Ce rapport avertit les autorités des pays concernés «des risques d'une épidémie généralisée de VIH-sida», ajoute un communiqué.

Pour les 28 pays de l'Est de l'Europe et de la CEI (ex-URSS moins les États baltes) couverts par le rapport, les plus récentes estimations donnent entre 1,2 et 1,8 million de personnes infectées à la fin de 2003, contre un million à la fin de 2001.

Fin 2001, le taux d'infection de la population adulte atteignait 1 % en Ukraine, 0,9 % en Russie et 1 % en Estonie, alors que «la plupart des pays du centre et du sud-est de l'Europe ont un bas niveau d'épidémie».

Ce qui inquiète le plus les experts du PNUD est que «l'épidémie croît rapidement en Russie, en Ukraine et en Estonie». «Le VIH-sida ne va pas nécessairement dévaster la région tout entière. Mais l'épidémie dans de nombreux pays, particulièrement en Russie, en Ukraine et en Estonie, a progressé trop avant pour être vaincue de façon décisive à court et à moyen terme», note le rapport.

Le PNUD souligne que l'épidémie est «prédominante chez les hommes, urbains, jeunes, qui s'injectent des drogues, et chez leurs partenaires sexuels», alors qu'ailleurs dans le monde elle touche aussi bien les femmes que les hommes et se propage autant par rapports sexuels que par partage de seringues infectées.
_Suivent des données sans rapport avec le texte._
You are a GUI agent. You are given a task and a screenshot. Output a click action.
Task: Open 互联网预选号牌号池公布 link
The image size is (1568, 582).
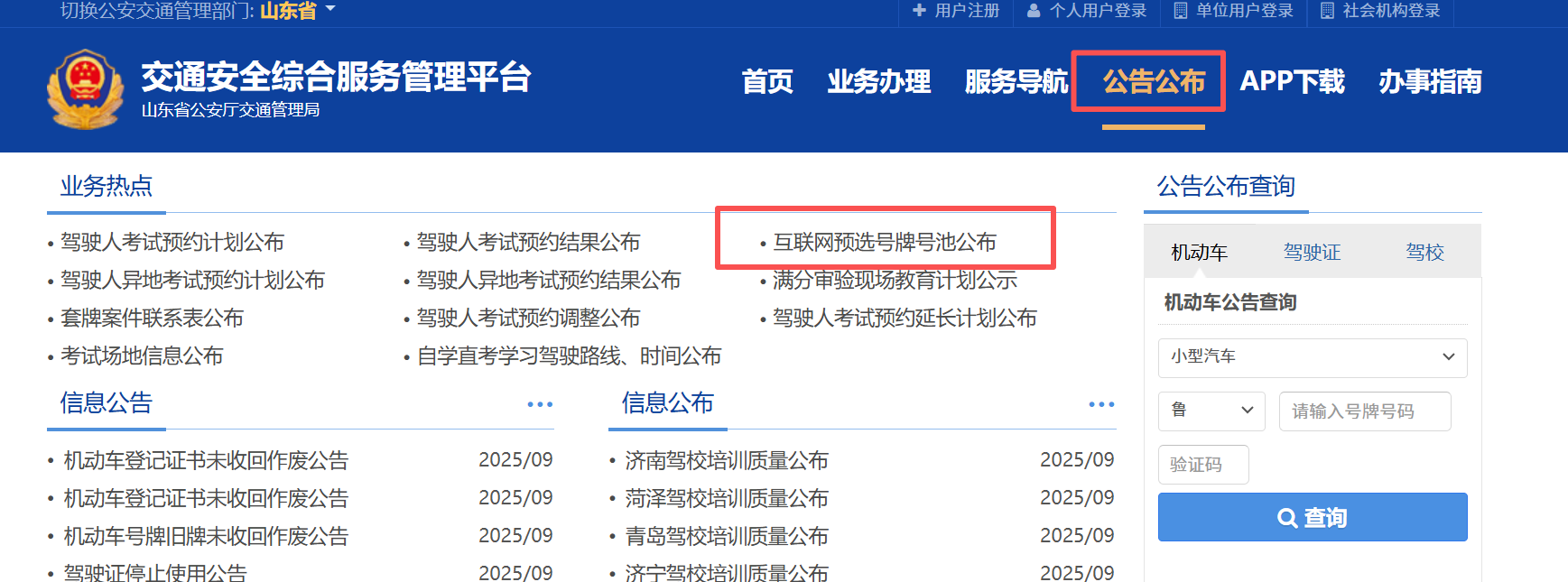885,242

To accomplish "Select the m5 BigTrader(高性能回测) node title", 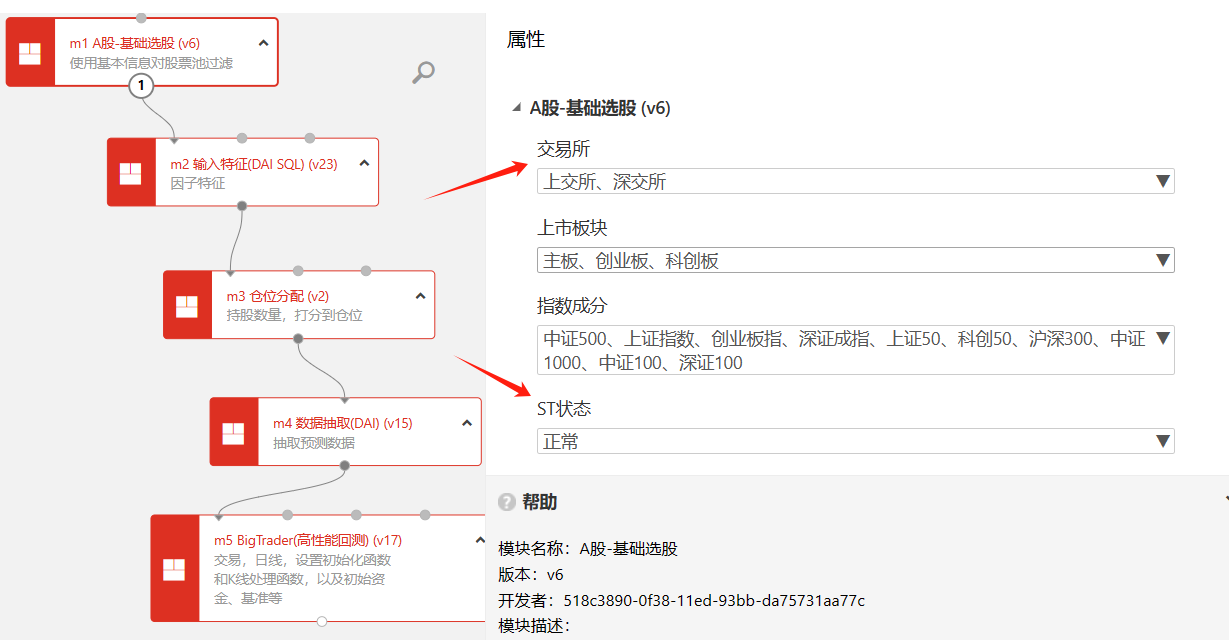I will click(x=308, y=541).
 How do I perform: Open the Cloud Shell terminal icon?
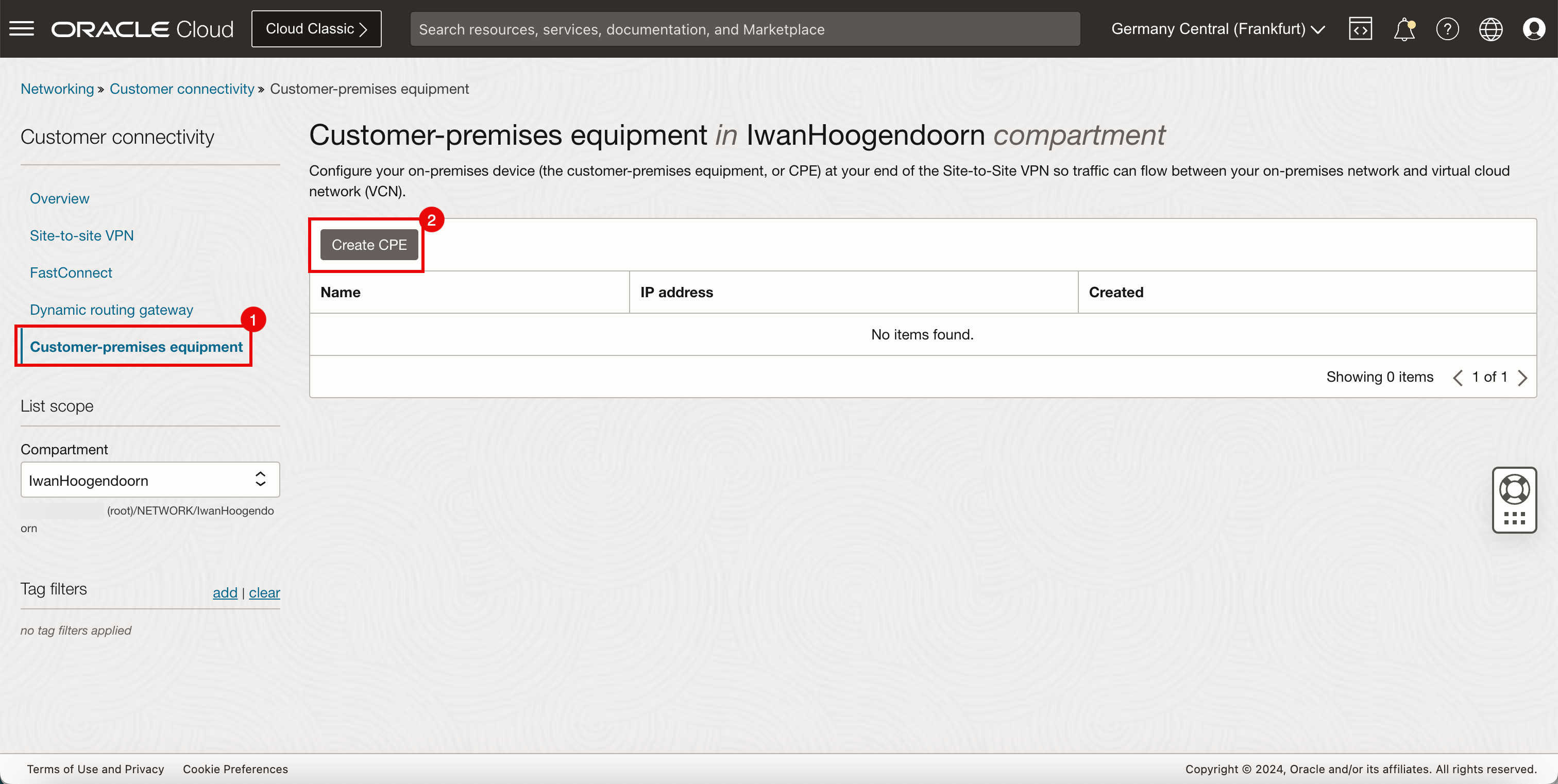pyautogui.click(x=1362, y=28)
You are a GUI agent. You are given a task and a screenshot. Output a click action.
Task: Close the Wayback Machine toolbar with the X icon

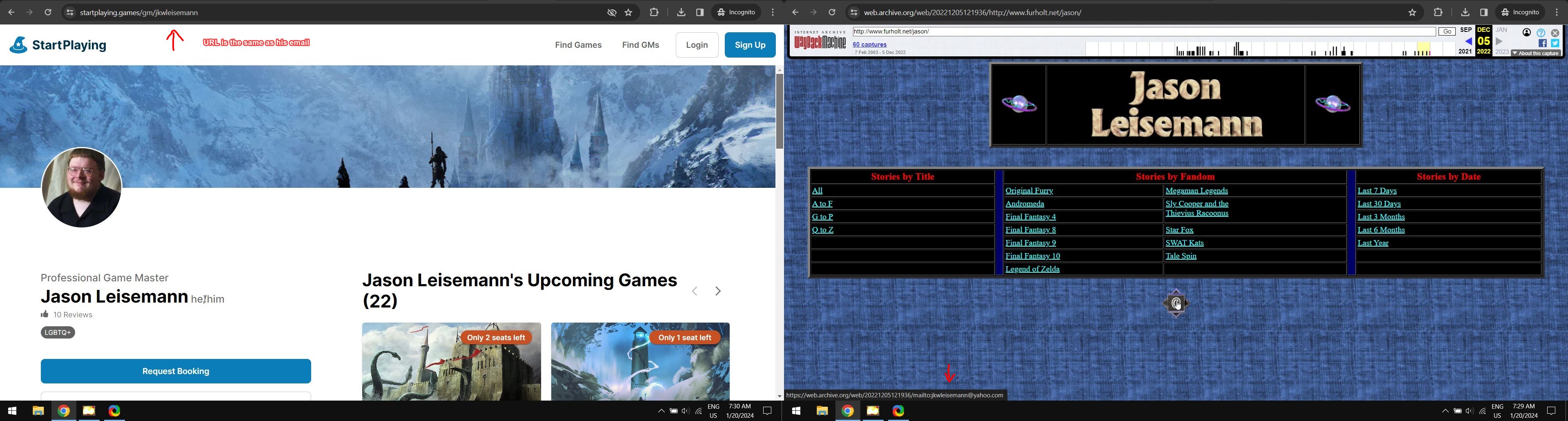(1555, 33)
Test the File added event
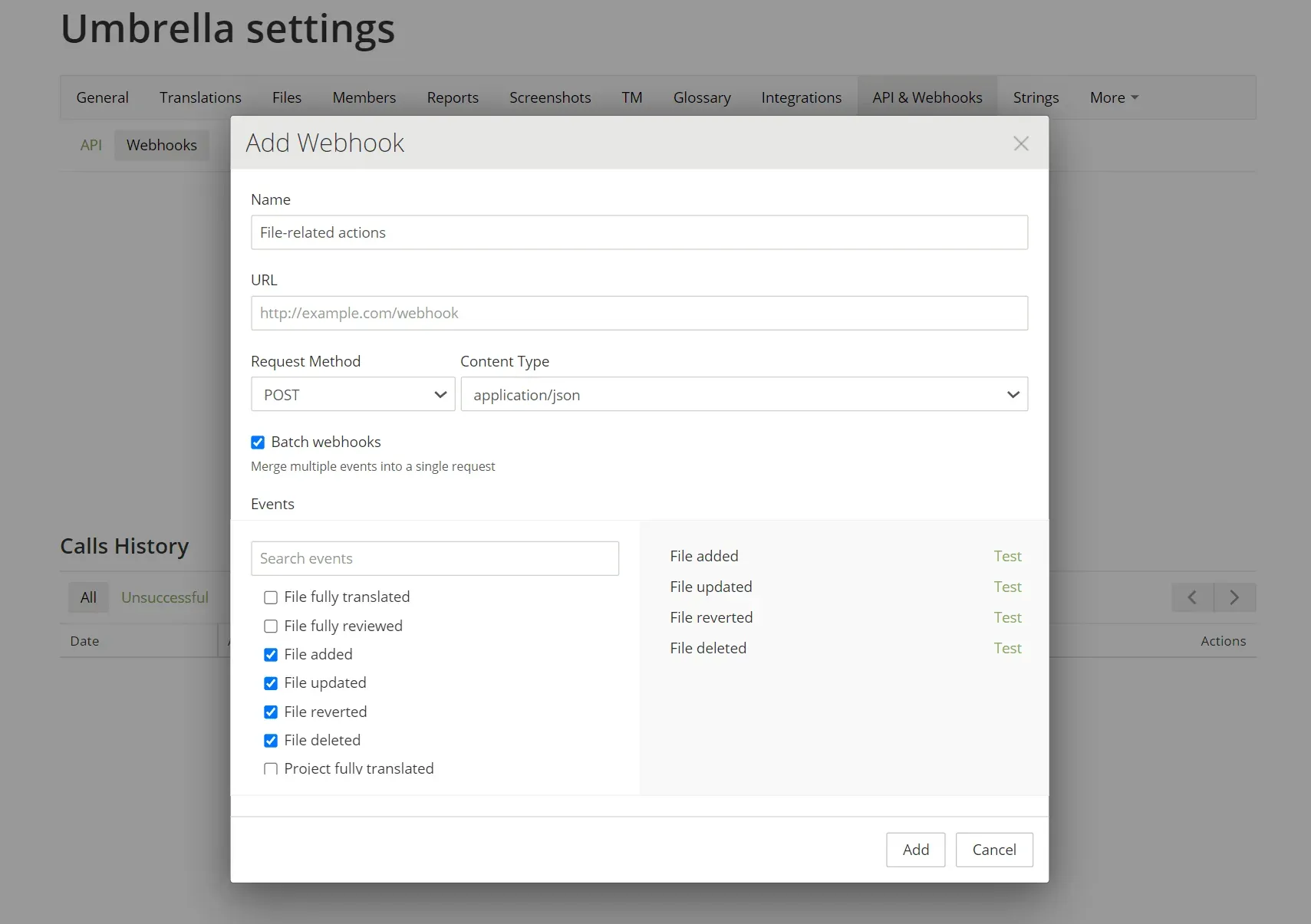This screenshot has height=924, width=1311. [1007, 556]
M. Malloch Brown a lancé «un appel aux autorités russes pour qu'elles prennent cette menace au sérieux». Au delà du drame humain, la maladie représente un handicap pour le développement. Le rapport souligne le rôle des prisons comme «incubateurs du VIH», à cause d'un taux d'incarcération très élevé d'utilisateurs de drogues par injection et de prostitués, signalant qu'en Ukraine, 7 % des prisonniers étaient infectés par le VIH en 1999.